Now the CIA has a new boss, William Webster, who has taken over at one of the intelligence agency's low points. In other countries, governments manage to conduct their intelligence operations with relative discretion. But in the United States, the CIA has been taking a drubbing in the press and in books. Many of its secret dealings - and misdeeds - have been exposed in congressional testimony. Some of its agents have been exposed and their usefulness impaired.
Bill Webster, the head of an intelligence agency which seeks to work secretly, must be out and about, repairing the CIA's image with press and public, reassuring Congress that his agency can be trusted, and refurbishing its credibility with foreign intelligence agencies goggle-eyed at the loquaciousness of Americans about their spy network.
Webster is a circumspect man for whom the publicity, one suspects, is not particularly attractive. He is starting off carefully, but he has none of Casey's flair and enthusiasm for guile and trail-covering. When he doesn't want to talk about something, Webster simply won't talk about it. When he is prepared to give you an answer, he is straightforward and direct.
He is careful not to criticize his predecessor.
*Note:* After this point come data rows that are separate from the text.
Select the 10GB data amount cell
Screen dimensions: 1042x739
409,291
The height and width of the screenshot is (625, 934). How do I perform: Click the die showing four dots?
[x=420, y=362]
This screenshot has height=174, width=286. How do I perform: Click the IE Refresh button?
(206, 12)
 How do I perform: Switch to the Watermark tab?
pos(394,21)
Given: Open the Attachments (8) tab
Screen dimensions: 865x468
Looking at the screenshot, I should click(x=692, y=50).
He is specific in praising the talents of many CIA officers.
But there is to be a new philosophy and perhaps nothing captures it more accurately than Webster's remark that he is looking for ``risk-takers, not risk-seekers'' to man the agency's ranks.
In other words, Webster doesn't want wild men like Oliver North who cut corners and take the law into their own hands. He does want men (and women) of initiative and courage who will engage in spycraft with innovation and daring when so required to do.
This approach troubles some who think Webster is too puritanical and strait-laced. They think he may hobble the CIA's covert operations. He makes it clear he certainly isn't going to sanction operations that break the law or run counter to declared US foreign policy. But he has no problem with clandestine operations that either ``resist or support insurgencies'' when that action is in line with policy.
That includes violent action, including lethal, where necessary. It may involve temporarily withholding information from congressional leaders when human life is at stake.
But he believes aggressiveness and imagination in the conduct of his agency's work must be based on a ``principled approach to what you're doing.''
Webster believes strongly that the CIA should be an information-gatherer, and an estimate-giver, but not a policymaker. Hence he does not sit as a member of the Cabinet. The new CIA chief has set up a committee of senior agency officers to review proposed covert operations. There are new procedures to audit operations. There is more consultation with Congress. And any credible allegations of lawbreaking by CIA officials will be followed up.
Clearly, there is a very different tone to the new leadership of the CIA, compared with the Casey era.